# Task description
Switch every "arrow" to "pointer" in the material, from the line with "Select the word HEAT in the middle label" up to and including the line with "pixels. (130, 303)", leaving all else unchanged, and give back only those lines.
— START Given data —
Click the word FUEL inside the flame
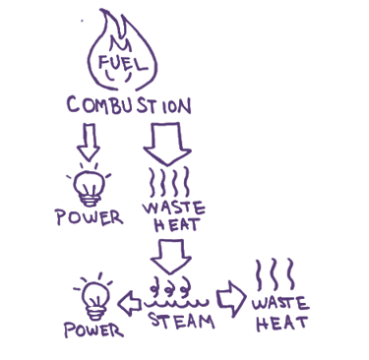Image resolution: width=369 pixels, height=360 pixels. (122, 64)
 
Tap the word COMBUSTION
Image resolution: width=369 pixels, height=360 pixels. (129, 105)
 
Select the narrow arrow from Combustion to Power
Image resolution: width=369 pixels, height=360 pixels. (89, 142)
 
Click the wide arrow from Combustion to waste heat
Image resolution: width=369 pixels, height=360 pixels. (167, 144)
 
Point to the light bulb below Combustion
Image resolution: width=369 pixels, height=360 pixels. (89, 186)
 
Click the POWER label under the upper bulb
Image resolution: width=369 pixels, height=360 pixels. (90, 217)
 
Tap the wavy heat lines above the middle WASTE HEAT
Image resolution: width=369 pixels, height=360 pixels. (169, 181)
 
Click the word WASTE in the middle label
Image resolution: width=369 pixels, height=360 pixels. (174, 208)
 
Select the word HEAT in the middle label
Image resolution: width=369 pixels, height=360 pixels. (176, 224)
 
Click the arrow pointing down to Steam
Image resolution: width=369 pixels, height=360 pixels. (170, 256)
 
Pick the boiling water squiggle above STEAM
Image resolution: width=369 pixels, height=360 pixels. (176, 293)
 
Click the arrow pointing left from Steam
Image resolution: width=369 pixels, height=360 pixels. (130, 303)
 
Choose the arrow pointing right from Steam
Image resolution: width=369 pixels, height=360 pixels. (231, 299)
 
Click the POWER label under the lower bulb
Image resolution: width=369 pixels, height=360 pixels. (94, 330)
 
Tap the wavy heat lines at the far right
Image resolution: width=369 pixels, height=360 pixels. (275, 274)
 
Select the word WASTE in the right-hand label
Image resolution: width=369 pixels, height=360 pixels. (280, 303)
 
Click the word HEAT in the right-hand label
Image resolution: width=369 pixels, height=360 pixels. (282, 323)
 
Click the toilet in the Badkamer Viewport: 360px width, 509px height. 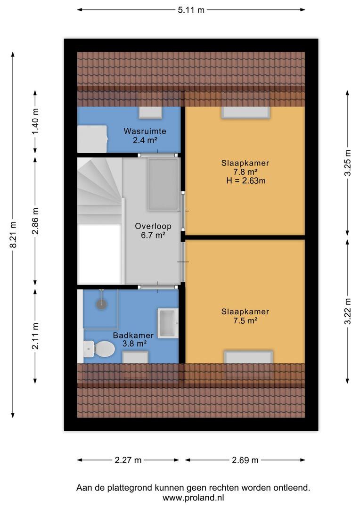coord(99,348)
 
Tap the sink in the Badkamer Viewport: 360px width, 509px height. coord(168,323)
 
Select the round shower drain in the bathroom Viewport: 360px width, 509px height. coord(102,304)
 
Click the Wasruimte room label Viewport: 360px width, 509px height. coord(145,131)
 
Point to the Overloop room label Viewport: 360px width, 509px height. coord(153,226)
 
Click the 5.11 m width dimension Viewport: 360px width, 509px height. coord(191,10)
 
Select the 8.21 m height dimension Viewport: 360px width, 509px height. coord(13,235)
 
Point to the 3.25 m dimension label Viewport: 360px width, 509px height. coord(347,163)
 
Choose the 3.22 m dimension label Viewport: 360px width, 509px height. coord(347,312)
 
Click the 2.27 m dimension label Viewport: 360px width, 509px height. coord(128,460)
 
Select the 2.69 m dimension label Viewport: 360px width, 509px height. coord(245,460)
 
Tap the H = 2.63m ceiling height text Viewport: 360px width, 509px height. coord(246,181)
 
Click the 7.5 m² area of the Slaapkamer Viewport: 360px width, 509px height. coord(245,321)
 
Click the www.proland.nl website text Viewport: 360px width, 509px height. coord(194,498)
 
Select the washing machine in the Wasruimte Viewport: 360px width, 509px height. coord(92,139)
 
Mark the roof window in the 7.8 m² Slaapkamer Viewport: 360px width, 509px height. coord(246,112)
— END Given data —
# Result of the exercise
Select the word HEAT in the middle label
Image resolution: width=369 pixels, height=360 pixels. (176, 224)
 
Click the pointer pointing down to Steam
Image resolution: width=369 pixels, height=360 pixels. (170, 256)
 
Pick the boiling water squiggle above STEAM
Image resolution: width=369 pixels, height=360 pixels. (176, 293)
 
Click the pointer pointing left from Steam
Image resolution: width=369 pixels, height=360 pixels. (130, 303)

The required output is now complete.